What Would Mary Poppins Do?

The first day of rehearsal for "Finian's Rainbow," Alissa Zulvergold brought packets of the multicolored candy Skittles to the three children in the cast. Since then, Ms. Zulvergold, the hit Broadway revival's kid wrangler—she keeps the little performers in line, on their toes and out of everyone else's hair—has diligently worked the rainbow connection. She festooned the children's scripts with rainbow stickers, put bright-hued soaps and markers in their dressing room, and bought them rainbow-colored slinkies and tote bags as opening-night gifts. "I want them to know that they may be the smallest ones there," said Ms. Zulvergold, 26, "but they're just as important as anyone else in the production. They're part of the rainbow."

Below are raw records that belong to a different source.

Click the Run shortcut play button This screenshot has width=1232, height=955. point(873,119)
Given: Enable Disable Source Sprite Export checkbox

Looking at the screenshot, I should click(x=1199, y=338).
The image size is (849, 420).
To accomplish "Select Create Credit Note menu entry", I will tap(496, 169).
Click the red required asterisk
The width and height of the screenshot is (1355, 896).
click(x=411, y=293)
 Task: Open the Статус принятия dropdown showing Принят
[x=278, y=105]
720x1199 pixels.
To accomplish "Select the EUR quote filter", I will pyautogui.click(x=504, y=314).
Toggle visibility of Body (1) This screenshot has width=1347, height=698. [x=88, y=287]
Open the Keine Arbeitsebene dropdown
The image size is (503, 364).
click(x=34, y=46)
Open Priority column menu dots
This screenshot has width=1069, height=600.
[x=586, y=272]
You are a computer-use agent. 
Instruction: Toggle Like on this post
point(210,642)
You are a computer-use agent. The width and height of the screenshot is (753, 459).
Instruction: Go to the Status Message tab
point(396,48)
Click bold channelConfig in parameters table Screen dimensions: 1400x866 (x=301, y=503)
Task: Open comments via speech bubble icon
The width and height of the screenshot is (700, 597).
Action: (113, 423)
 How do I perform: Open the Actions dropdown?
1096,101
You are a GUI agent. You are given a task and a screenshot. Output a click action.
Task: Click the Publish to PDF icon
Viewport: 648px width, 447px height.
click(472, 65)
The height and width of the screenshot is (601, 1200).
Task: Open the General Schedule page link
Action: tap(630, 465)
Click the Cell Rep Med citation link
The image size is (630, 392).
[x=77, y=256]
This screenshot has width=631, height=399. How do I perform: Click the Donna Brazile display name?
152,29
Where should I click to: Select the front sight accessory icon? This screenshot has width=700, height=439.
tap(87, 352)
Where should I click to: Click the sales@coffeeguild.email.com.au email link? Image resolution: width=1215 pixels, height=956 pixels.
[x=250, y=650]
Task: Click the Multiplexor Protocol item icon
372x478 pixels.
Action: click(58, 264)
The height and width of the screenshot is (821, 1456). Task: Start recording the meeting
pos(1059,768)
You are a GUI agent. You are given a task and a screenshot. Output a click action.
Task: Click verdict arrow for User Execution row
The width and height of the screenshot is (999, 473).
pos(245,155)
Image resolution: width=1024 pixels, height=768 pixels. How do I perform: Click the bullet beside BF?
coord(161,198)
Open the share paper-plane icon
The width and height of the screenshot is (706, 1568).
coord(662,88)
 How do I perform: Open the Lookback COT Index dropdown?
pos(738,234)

According to the Actors Equity production contract, shows employing cast members under the age of 18 must provide a "responsible person" to supervise them during rehearsals and performances. Currently, the list includes "Billy Elliot," "Mary Poppins," "The Lion King," "Ragtime," "Shrek," "West Side Story," "Bye Bye Birdie," "South Pacific" and, of course, "Finian's Rainbow."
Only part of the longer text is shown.